The transition from Koirala to the later presidents has been smooth. It does beg the question though what will happen if the not-unlikely scenario of a member of a non-Hindu community assuming the post of president comes to pass. Unlike other religious traditions that allow non-congregants to participate in worship and prayer, orthodox Hindu notions of purity is not all that accommodating. There is likely to be awkwardness all around, not to mention the complexity of finding a symbolic figure suitably august to be at the temperol apex of religious functions. Perhaps that is one good reason to functionalise our version of secularism as a strict separation between state and religion once and for all. Or, at the very least, begin a conversation on how that could be achieved without hurting the sentiments of either the religiously inclined or of the republican-minded.
National loss
Going back to the public holidays, or rather, holiday, since the government has rescinded the one on Friday, the government at the head of a modern economy should have known pretty well that every day the country is out of work means high levels of financial losses. A 2013 paper, incidentally with the current Vice-Chair of the National Planning Commission as the lead author, had estimated that the country lost Rs1.8 billion from a day’s bandh, the bulk of it from the service and industry sectors. Given that most of Nepal remained closed on Monday and assuming that much of the service sector remained functional even though everything from transport to eateries would have seen reduced business with more people staying at home, and also discounting the fact that the economy has grown a fair bit since that study, even if the impact was only half that of a bandh, Nepal’s economy could easily have been set back by Rs1 billion. And, all for the sake of a day of unnecessary pomp and show.

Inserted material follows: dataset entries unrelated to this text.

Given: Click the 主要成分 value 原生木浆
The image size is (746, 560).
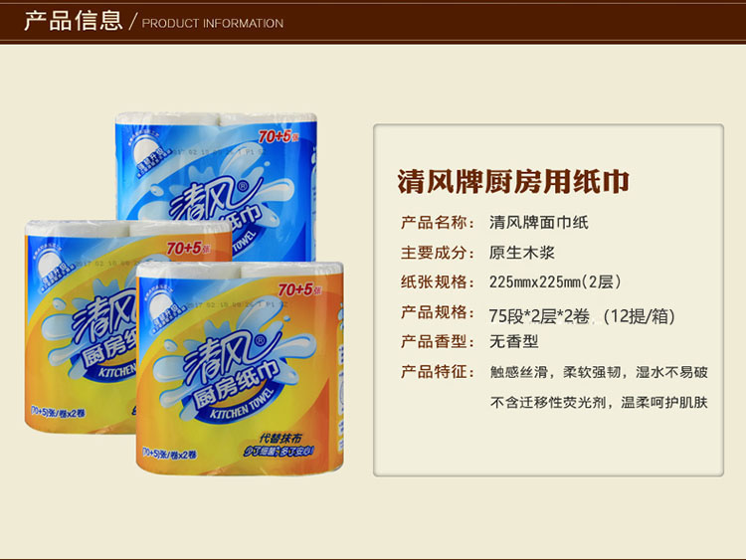Looking at the screenshot, I should (x=522, y=253).
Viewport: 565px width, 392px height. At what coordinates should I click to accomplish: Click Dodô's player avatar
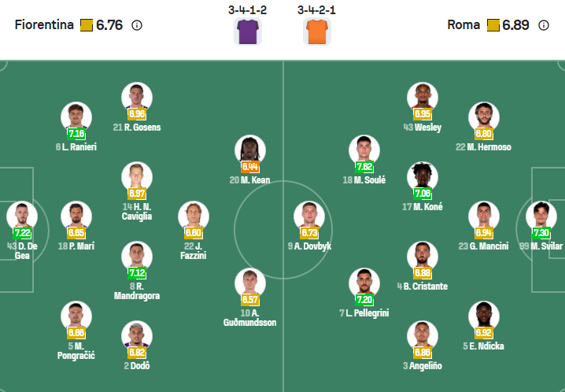137,336
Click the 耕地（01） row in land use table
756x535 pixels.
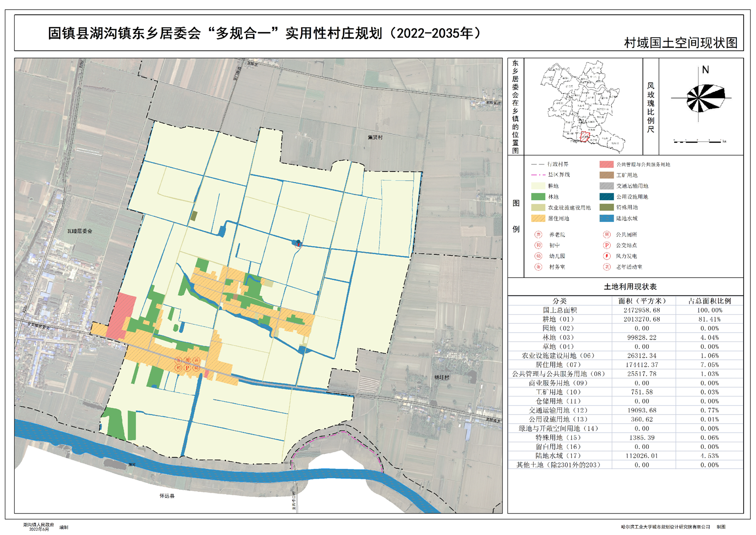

The criticism heaped on the government for its ridiculous decision and its subsequent withdrawal of the Friday holiday showed that at least it is responsive to adverse public opinion. But it could not bring itself to admit that it had made an error in judgement and instead put out a notice that said something to the effect: whereas the 17th of April [Monday] should have been declared a public holiday for all government offices and foreign missions abroad and ‘something else’ happened, this notice hereby amends it. Everyone knows what that ‘something else’ included a second holiday. This is nothing but an epitome of supreme official dissemblance, an art hardly becoming of a democratic government.